Se faire accepter par les soignants.

Dans les couloirs, les soignants eux-mêmes se dérident au passage des clowns. Cependant, il n’en a pas toujours été ainsi, comme en témoigne Mercredi, qui a commencé l’aventure dès la création de l’association, en 1995. « Quand nous avons commencé il y a vingt ans, certains médecins n’étaient pas très ouverts à nos interventions, se souvient Grégoire Rey (le vrai nom de Mercredi). Nous avons entendu des remarques du genre "on n’est pas au cirque ici, on est à l’hôpital". Ils ne se souciaient pas du tout de nous et quand ils entraient dans la chambre du patient nous avions deux secondes pour déguerpir ». Pour se faire accepter, les clowns ont dû user de pédagogie et être patients. « Nous avons dû expliquer au personnel soignant ce que nous pouvions apporter. Il a fallu nous apprivoiser mutuellement. Désormais, les médecins frappent et nous demandent l’autorisation d’entrer dans la chambre », poursuit Grégoire Rey. Pour Anne-Yvonne Daniel, qui joue le rôle du clown Adélaïde, « cette acceptation par l’ensemble du service nous aide beaucoup, car nous gaspillons moins d’énergie à convaincre les soignants et davantage à travailler avec les enfants. Mais c’est aussi à nous de nous adapter, de savoir rester à notre place, voire de partir quand on n’a pas à être là ou quand ce n’est pas le moment ».
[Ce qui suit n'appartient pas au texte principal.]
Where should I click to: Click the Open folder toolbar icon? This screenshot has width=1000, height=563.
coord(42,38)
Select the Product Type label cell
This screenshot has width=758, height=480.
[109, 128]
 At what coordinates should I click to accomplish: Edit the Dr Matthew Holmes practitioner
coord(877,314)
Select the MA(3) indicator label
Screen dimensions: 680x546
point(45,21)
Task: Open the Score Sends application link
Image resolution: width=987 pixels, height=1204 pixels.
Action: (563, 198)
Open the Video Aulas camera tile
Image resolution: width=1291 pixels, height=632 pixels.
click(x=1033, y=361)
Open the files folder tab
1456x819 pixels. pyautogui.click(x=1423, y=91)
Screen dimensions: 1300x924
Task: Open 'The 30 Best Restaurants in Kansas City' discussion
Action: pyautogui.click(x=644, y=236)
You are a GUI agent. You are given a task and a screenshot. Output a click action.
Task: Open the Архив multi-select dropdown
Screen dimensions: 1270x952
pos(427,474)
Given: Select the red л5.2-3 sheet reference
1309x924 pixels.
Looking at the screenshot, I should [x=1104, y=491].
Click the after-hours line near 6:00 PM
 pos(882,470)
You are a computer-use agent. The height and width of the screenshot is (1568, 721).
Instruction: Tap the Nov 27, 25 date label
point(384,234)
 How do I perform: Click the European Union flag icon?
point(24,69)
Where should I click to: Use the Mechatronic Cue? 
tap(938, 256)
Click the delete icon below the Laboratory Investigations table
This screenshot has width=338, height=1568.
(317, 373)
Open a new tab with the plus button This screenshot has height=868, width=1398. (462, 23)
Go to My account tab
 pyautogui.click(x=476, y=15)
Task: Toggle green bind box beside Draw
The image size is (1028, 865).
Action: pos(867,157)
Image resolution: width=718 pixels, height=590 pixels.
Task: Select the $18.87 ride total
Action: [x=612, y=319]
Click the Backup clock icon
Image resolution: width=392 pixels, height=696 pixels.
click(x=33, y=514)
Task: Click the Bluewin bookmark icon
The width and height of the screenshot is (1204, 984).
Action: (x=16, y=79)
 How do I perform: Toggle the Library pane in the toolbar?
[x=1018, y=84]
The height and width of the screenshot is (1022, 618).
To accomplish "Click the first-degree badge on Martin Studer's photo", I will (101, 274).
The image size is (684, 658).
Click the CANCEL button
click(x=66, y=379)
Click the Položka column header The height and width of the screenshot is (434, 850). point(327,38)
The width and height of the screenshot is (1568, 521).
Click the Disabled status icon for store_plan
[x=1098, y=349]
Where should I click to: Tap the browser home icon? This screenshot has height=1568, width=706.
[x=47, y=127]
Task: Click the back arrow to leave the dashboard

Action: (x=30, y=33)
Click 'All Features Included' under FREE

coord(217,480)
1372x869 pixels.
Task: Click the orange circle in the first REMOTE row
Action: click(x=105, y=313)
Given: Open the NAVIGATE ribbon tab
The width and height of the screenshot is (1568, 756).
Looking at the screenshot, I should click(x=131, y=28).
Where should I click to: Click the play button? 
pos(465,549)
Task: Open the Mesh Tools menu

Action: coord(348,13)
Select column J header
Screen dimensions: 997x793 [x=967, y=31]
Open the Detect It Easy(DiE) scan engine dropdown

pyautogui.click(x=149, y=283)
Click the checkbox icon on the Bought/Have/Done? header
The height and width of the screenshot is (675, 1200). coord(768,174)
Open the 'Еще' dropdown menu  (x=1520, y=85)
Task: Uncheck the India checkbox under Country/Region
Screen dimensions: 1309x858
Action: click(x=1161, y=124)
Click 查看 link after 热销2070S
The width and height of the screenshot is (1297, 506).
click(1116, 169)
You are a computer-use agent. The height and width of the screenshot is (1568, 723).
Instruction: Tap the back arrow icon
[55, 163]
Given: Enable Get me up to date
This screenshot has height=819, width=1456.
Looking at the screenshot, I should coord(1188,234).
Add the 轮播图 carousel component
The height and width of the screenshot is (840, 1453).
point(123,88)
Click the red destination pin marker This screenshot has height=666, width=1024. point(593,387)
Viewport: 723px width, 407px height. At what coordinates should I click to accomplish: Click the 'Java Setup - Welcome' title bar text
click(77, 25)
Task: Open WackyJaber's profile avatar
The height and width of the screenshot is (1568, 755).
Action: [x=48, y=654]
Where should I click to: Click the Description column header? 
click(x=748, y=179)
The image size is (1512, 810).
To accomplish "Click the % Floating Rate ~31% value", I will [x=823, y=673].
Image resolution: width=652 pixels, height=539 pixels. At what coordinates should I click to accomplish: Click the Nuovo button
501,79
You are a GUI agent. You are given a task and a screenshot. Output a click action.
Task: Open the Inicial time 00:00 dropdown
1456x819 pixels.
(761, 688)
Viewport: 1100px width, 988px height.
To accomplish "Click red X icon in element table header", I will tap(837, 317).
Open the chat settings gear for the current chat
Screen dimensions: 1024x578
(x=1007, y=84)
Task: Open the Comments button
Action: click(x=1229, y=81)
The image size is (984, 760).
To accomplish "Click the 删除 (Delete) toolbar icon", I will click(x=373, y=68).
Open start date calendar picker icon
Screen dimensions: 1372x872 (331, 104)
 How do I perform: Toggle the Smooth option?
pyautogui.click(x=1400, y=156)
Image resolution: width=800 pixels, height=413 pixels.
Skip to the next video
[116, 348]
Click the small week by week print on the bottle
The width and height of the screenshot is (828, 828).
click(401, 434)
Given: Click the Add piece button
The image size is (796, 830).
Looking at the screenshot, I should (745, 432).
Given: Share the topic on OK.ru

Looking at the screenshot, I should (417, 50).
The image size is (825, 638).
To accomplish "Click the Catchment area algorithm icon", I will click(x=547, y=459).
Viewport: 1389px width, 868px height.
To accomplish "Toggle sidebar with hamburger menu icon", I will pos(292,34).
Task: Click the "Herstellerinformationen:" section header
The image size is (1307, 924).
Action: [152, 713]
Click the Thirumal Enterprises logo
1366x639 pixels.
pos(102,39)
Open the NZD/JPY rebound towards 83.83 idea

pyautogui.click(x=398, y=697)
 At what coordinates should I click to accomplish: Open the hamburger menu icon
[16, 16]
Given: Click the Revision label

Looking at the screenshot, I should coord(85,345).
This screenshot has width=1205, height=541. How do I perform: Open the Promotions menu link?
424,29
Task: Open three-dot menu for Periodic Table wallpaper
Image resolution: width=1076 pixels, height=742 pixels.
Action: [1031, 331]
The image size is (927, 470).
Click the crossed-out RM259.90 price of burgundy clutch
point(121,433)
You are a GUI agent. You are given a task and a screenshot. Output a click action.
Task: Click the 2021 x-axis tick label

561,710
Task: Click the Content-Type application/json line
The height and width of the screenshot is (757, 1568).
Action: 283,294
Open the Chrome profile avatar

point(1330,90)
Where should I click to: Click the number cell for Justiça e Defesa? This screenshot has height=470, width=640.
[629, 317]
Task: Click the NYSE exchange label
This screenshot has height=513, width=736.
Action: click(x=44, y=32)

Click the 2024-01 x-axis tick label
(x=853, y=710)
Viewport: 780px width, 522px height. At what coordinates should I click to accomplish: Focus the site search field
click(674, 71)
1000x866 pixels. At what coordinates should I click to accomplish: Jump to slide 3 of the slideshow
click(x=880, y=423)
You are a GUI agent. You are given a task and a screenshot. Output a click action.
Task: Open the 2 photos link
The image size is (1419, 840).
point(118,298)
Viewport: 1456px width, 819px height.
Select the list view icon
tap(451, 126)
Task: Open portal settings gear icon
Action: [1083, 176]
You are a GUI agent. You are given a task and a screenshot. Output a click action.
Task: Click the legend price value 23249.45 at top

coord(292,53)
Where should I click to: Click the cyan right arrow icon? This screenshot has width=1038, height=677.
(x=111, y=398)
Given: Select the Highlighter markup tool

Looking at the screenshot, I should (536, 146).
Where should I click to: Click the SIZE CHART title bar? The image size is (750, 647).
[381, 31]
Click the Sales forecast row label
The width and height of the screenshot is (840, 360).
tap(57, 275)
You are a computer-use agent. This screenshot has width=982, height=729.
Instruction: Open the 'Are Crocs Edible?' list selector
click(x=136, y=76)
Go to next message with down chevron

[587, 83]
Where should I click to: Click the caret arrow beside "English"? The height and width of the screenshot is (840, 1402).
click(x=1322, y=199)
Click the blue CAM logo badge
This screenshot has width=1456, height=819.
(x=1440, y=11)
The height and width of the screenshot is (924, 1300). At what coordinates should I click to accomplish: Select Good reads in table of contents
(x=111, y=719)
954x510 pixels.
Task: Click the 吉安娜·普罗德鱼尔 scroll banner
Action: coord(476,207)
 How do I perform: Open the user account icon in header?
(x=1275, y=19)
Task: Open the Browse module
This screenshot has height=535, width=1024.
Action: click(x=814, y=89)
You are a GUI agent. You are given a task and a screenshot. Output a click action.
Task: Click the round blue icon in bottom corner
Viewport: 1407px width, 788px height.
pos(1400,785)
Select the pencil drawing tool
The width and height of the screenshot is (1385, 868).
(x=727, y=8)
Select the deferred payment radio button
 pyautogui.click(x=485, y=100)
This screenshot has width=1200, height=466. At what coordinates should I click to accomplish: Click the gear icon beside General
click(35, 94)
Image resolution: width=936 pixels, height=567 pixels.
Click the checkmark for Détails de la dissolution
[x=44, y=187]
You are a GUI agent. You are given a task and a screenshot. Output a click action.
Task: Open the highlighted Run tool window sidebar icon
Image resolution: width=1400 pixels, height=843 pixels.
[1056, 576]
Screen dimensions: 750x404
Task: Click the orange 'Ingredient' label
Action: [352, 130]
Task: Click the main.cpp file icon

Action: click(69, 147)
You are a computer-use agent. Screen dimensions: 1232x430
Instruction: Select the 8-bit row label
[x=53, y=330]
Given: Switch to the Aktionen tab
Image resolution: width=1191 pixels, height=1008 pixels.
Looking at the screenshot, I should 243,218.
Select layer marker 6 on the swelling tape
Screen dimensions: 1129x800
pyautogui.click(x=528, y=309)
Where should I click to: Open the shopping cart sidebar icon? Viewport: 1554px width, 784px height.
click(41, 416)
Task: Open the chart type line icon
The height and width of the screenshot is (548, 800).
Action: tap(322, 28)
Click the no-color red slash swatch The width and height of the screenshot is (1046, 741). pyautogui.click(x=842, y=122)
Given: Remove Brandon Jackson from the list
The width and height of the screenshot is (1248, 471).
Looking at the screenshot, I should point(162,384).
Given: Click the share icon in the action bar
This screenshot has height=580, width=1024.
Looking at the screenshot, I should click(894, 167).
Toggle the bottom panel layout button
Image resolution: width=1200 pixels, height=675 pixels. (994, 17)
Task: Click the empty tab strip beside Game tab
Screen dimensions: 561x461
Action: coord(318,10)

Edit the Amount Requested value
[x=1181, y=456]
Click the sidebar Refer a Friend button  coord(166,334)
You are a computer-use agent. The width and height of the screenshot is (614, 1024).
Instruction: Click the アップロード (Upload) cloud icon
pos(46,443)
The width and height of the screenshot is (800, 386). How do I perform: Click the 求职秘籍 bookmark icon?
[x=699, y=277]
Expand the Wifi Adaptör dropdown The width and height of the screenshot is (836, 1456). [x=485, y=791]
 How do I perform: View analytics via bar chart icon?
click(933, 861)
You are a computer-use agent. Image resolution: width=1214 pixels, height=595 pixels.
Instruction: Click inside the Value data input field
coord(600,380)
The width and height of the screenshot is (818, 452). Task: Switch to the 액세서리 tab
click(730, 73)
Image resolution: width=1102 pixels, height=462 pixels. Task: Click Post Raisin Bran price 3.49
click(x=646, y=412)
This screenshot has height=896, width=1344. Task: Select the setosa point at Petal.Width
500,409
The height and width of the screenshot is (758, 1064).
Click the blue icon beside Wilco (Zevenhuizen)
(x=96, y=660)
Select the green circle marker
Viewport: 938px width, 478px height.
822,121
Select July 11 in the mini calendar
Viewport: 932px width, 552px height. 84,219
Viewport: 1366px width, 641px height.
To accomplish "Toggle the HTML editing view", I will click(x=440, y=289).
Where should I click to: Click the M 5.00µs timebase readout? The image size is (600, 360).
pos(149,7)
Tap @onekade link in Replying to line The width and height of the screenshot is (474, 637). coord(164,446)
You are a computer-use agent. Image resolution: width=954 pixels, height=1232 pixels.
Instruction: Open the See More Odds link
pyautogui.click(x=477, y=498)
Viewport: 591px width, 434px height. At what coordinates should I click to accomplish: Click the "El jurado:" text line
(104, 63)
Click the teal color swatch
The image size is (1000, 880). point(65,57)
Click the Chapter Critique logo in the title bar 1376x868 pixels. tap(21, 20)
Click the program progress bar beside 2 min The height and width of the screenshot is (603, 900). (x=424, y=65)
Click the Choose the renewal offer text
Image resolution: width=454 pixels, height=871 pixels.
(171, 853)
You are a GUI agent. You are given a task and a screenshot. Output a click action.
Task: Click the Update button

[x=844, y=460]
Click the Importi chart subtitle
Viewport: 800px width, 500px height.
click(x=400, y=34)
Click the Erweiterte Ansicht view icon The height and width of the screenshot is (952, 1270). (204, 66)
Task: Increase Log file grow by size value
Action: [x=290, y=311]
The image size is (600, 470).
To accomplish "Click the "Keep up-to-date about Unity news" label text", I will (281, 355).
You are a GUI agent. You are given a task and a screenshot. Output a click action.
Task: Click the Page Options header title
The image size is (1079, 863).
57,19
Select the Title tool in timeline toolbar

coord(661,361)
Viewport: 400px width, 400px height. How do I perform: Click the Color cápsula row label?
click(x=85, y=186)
Mais de plus en plus, les soignants vont jusqu’à solliciter les clowns lorsque la situation est délicate avec un enfant, parfois jusqu’au bloc opératoire. « On peut mesurer le chemin parcouru quand on est dans un couloir et qu’un soignant nous appelle avant de faire une prise de sang à un patient ! », souligne Grégoire Rey. Pour le Dr Pierre-Yves Rabattu, interne en chirurgie pédiatrique, « c’est une bonne chose que les clowns viennent en pédiatrie. Ils mettent une bonne ambiance dans le service et font ce que nous ne pouvons pas faire avec les enfants. En tant que médecin, on ne peut pas arriver avec un nez rouge et dire "coucou ! On va faire une perfusion !" Il est parfois difficile de faire de l’humour quand il y a des gens qui sont malades. Les clowns nous boostent grâce à leur bonne humeur ! » Il avoue ne pas avoir le temps de s’arrêter pour regarder leur spectacle, mais ne se sent pas pour autant gêné par leur présence. « Quand on a des gestes médicaux à faire ou quand on vient pour la visite, ils s’en vont. Mais grâce à eux, les enfants sont plus détendus. Ils font presque partie du service », précise le praticien. Il n’a qu’une seule réclamation : « les clowns devraient aussi faire des animations pour le personnel ! » conclut-il en souriant.

*Les prénoms des enfants ont été modifiés.